Blueprints can be versioned and deployed as a package via a CI/CD pipeline. Nearly everything you want to deploy via Azure Blueprints, can be accomplished with an ARM template. One major difference is the relation between “what should be deployed” and “what is actually deployed”. With Azure Blueprints, the relationship between the blueprint definition and the blueprint assignment is preserved. In ARM that’s not the case. Once deployed there’s no relation with the ARM template anymore. There’s no need to choose between an ARM template and a blueprint. Each blueprint is just a container of zero or more ARM templates. With Blueprints you simply don’t have to build complex, monolithic ARM templates anymore. You publish multiple ARM templates via a blueprint.

Blueprints can also use parameters. You can either enter the parameter value when assigning the Blueprint via the portal or you can use a default value. Let’s say you create an ARM template for a resource group.
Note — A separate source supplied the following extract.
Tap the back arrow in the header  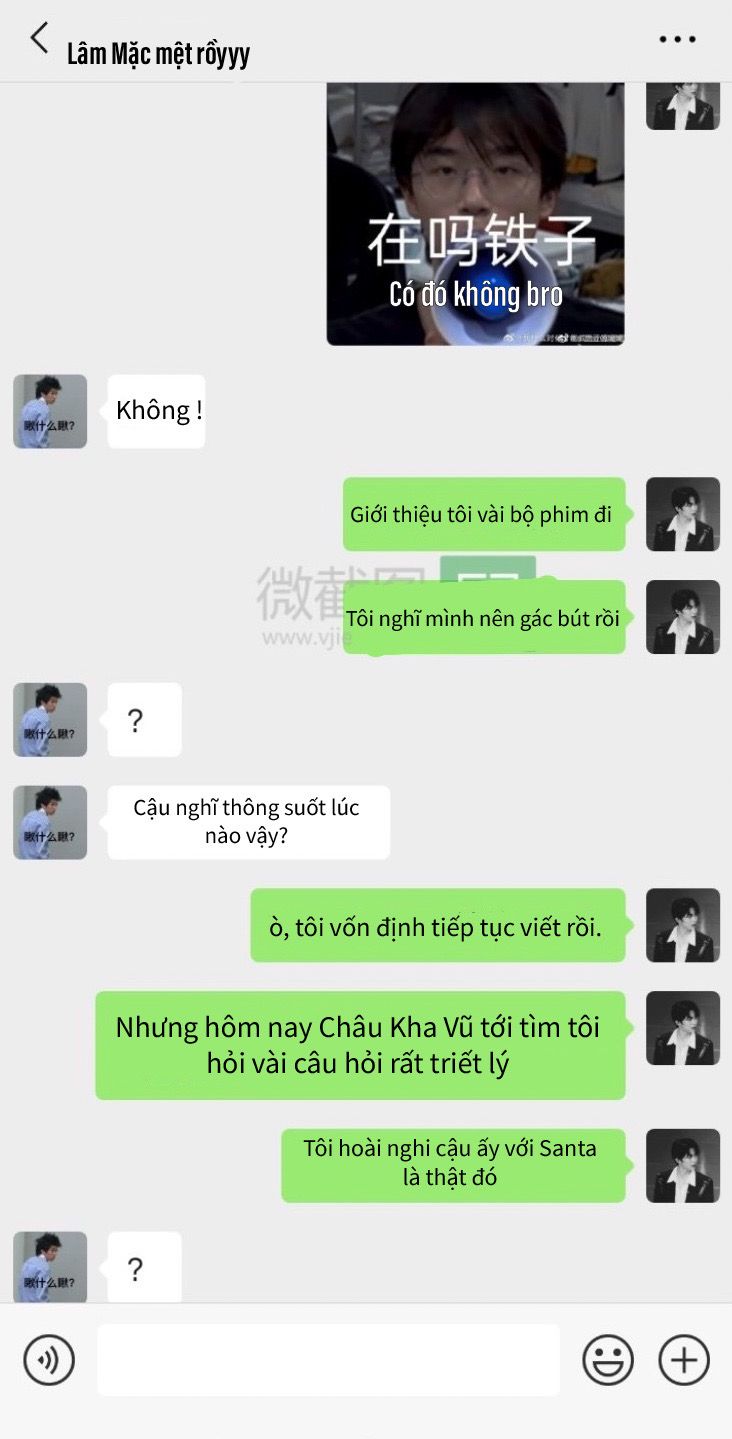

Then you can specify a default value for the region and have a resource group name specified at assignment time.

You can also implement different versions of a Blueprint.

We can also include policies in Blueprints. Policies make sure that only approved or expected changes can be made to the environment after initial setup. This ensures ongoing compliance to blueprint. Note that you can also choose to lock the Blueprint assignment. That means you can disable modification of resources contained in the Blueprint, even for owners and contributors. Modifications to resources can only be made by re-assigning the Blueprint, or even better, assigning a new version of the Blueprint. Obviously, a contributor or owner can still add resources. As an example, you can define a subscription and resource group containing a VNet with a certain – unchangeable – IP range. But the VNet owner can still give more people access to the subscription or create new resources within the subscription.